Nouvelle polémique à la Documenta 15 à Cassel, en Allemagne, après que le conseil de surveillance de la manifestation a décidé de censurer un ensemble de films sur l’histoire de la Palestine. Cette décision a été condamnée à la fois par les commissaires de cette édition – le collectif indonésien Ruangrupa – et par le comité de sélection de la direction artistique.
Le conseil de surveillance de la Documenta 15, qui se poursuit jusqu’au 25 septembre, a décidé d’interrompre la projection de Tokyo Reels, un ensemble de films restaurés par le collectif cinématographique Subversive Film. Ce dernier entend faire la lumière sur « la solidarité anti-impérialiste méconnue et encore non documentée entre le Japon et la Palestine », peut-on lire sur le site Internet de la Documenta.
Le comité de sélection de la direction artistique de la Documenta 15 a de son côté déclaré dans un communiqué qu’il « exprime son soutien à la récente déclaration des membres de Ruangrupa, de la plateforme artistique Lumbung et des artistes participants. Les pressions exercées par les médias et les personnalités politiques sur l’ensemble de l’équipe de la Documenta sont devenues insupportables. Nous voulons défendre leur extraordinaire travail et leur investissement à travers cette déclaration ». Ce comité comprend Amar Kanwar, Charles Esche, Elvira Dyangani Ose, Frances Morris, Gabi Ngcobo, Jochen Volz, Philippe Pirotte et Ute Meta Bauer.
Les films de la série Tokyo Reels ont été projetés jusqu’au 14 septembre, a confirmé Mohanad Yaqubi, cofondateur de Subversive Film. Une décision finale sur la censure ou non des films sera prise prochainement, nous a déclaré Mohanad Yaqubi.

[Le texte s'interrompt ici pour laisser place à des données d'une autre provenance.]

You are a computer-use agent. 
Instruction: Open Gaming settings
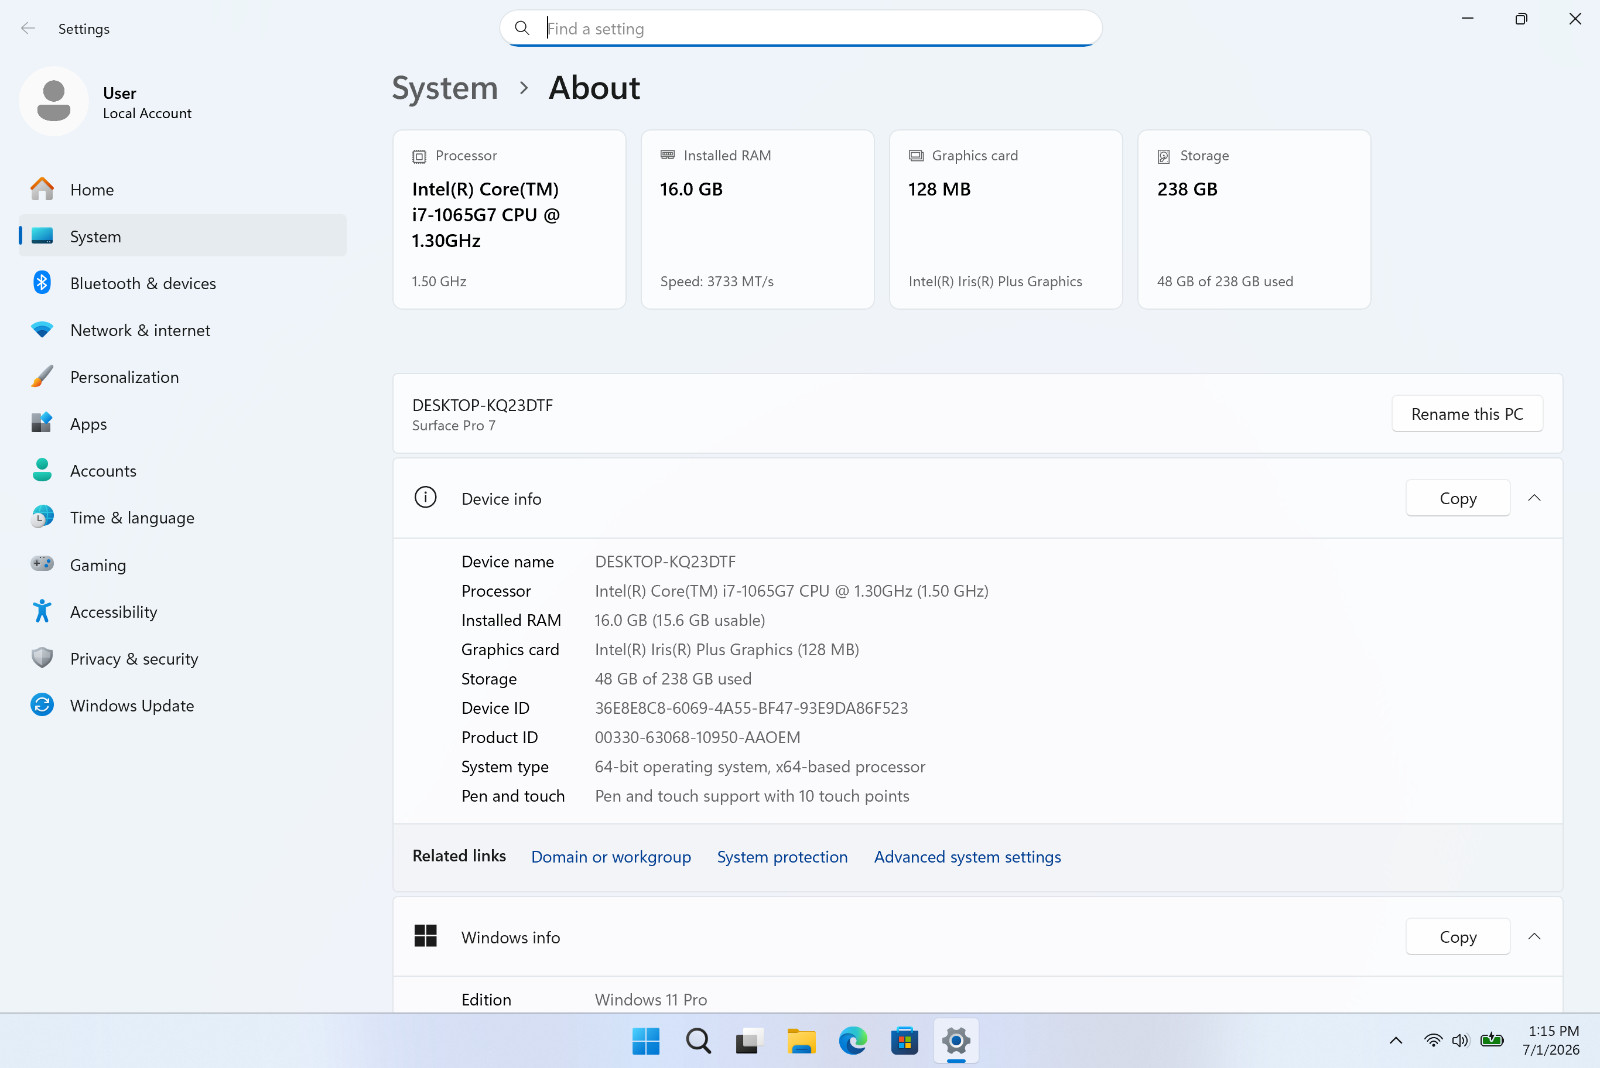click(x=182, y=565)
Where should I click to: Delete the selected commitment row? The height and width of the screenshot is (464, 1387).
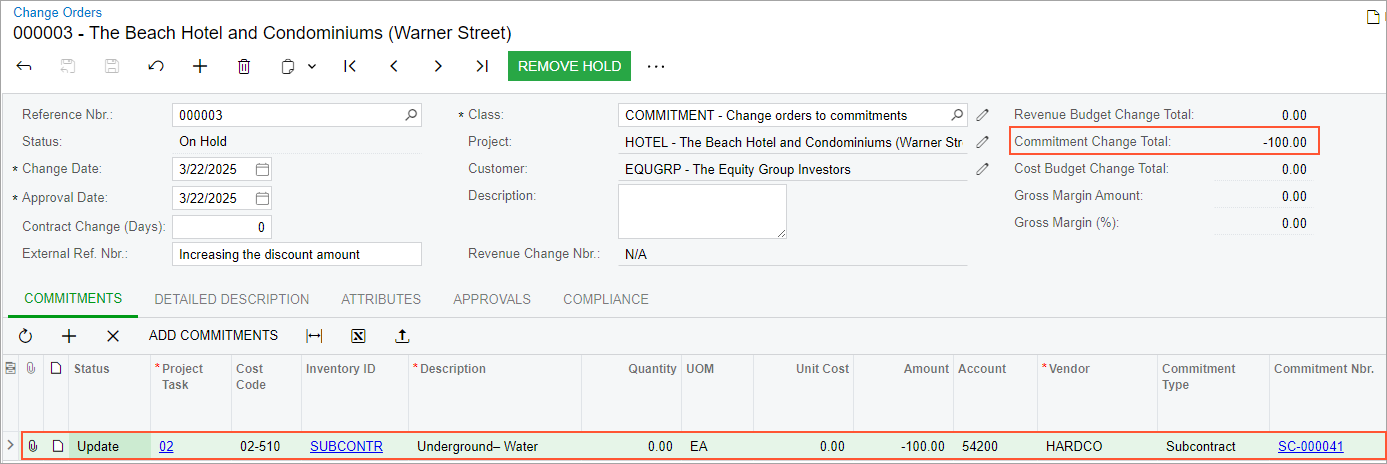113,336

Le conseil de surveillance affirme toutefois que l’œuvre constitue « une propagande pro-palestinienne réalisée entre les années 1960 et 1980 ». Qualifiant les films de « hautement problématiques », le conseil a déclaré qu’ils sont « remplis de scènes antisémites et antisionistes » qui sont présentées comme des faits objectifs. Parmi les membres du conseil de surveillance figurent Angela Dorn, ministre de l’Enseignement supérieur, de la Recherche, des Sciences et des Arts du Land de Hesse, et Susanne Völker, responsable du département de la culture de la ville de Cassel.

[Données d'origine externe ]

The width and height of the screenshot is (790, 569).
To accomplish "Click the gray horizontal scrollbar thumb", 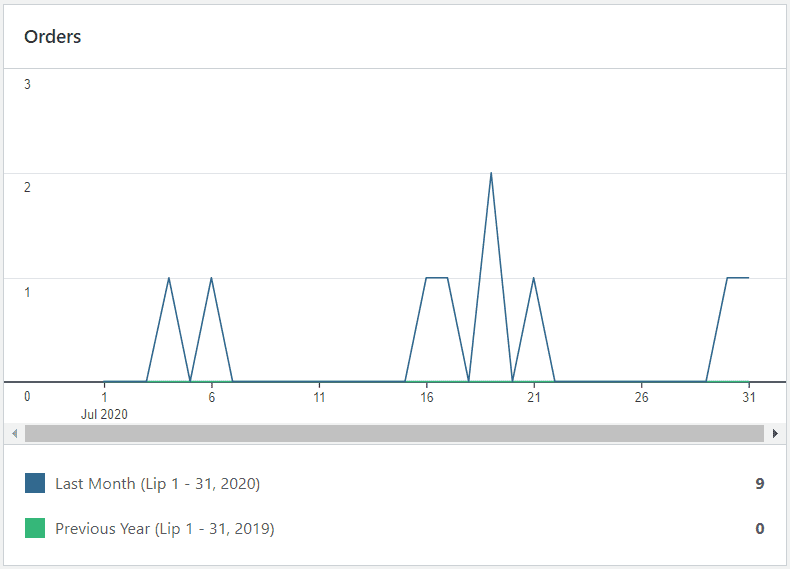I will click(394, 433).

Plus de 100 personnes de la plateforme Lumbung de la Documenta 15 ont condamné cette censure dans une lettre ouverte, signée par Ruangrupa, mais aussi par le collectif d’artistes palestiniens The Question of Funding et Subversive Film, estimant qu’elle se fondait sur des affirmations mal documentées provenant des médias, manquant de preuves scientifiques et de références académiques.

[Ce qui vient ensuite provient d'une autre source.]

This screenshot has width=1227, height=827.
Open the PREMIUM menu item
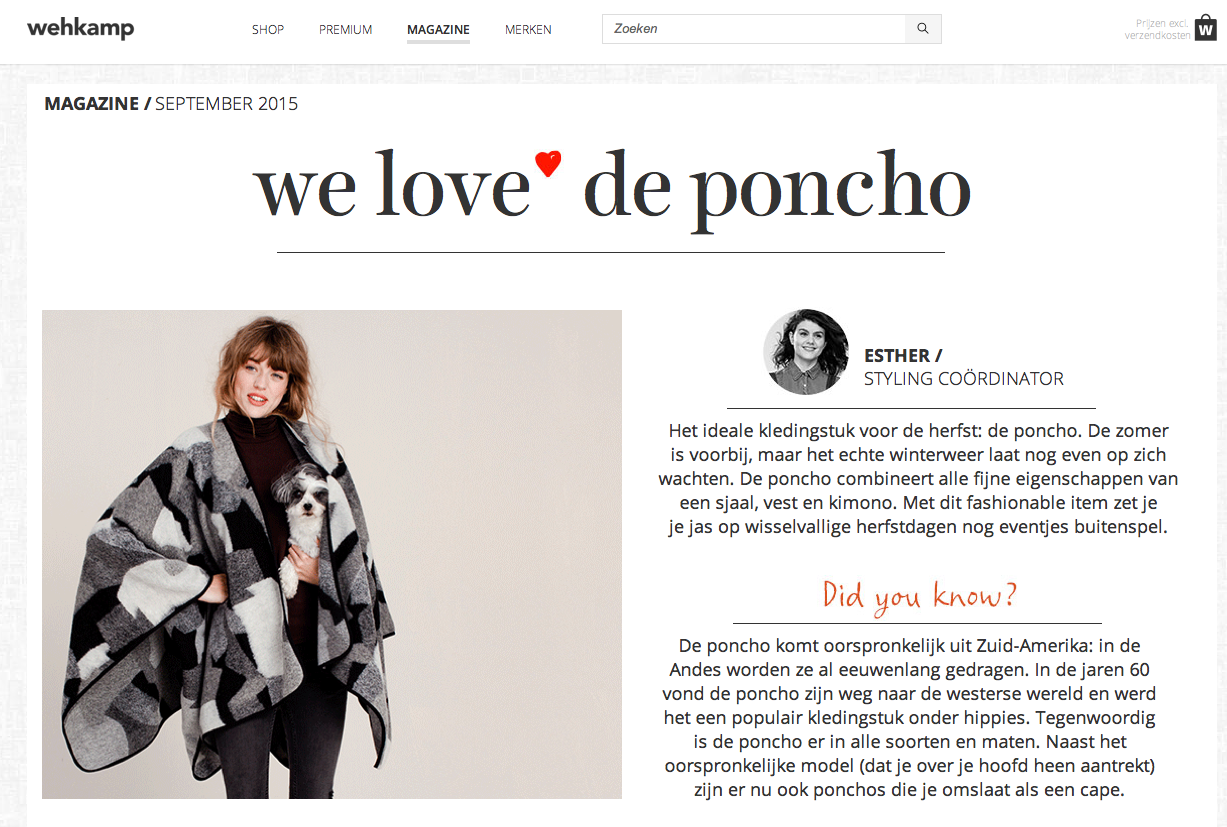pyautogui.click(x=346, y=30)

Les signataires affirment aussi que ce retrait « représente une nouvelle ligne franchie, et nous la refusons catégoriquement : elle marque une dérive raciste dans une démarche pernicieuse de censure. Nous dénonçons la tentative vicieuse de censurer la présentation de Tokyo Reels. »
Un porte-parole de la Documenta a déclaré que « Ruangrupa, en tant que direction artistique de la Documenta 15, a seul le droit de décider et ne souhaite pas suivre la recommandation de retirer temporairement l’œuvre Tokyo Reels de Subversive Film de l’exposition. »
Des allégations d’antisémitisme pèsent sur la Documenta 15 depuis janvier 2022, lorsque les médias allemands et les politiciens locaux ont commencé à s’opposer aux positions pro-Palestine et pro-boycott d’un certain nombre de participants à la manifestation.
En juillet, le conseil de surveillance de la Documenta a publié une déclaration exprimant sa « profonde consternation » face à la présentation d’œuvres affichant un « contenu antisémite ».
Depuis, Sabine Schormann, qui était à la tête de l’exposition quinquennale, a été poussée à la démission. Elle a été remplacée par Alexander Farenholtz.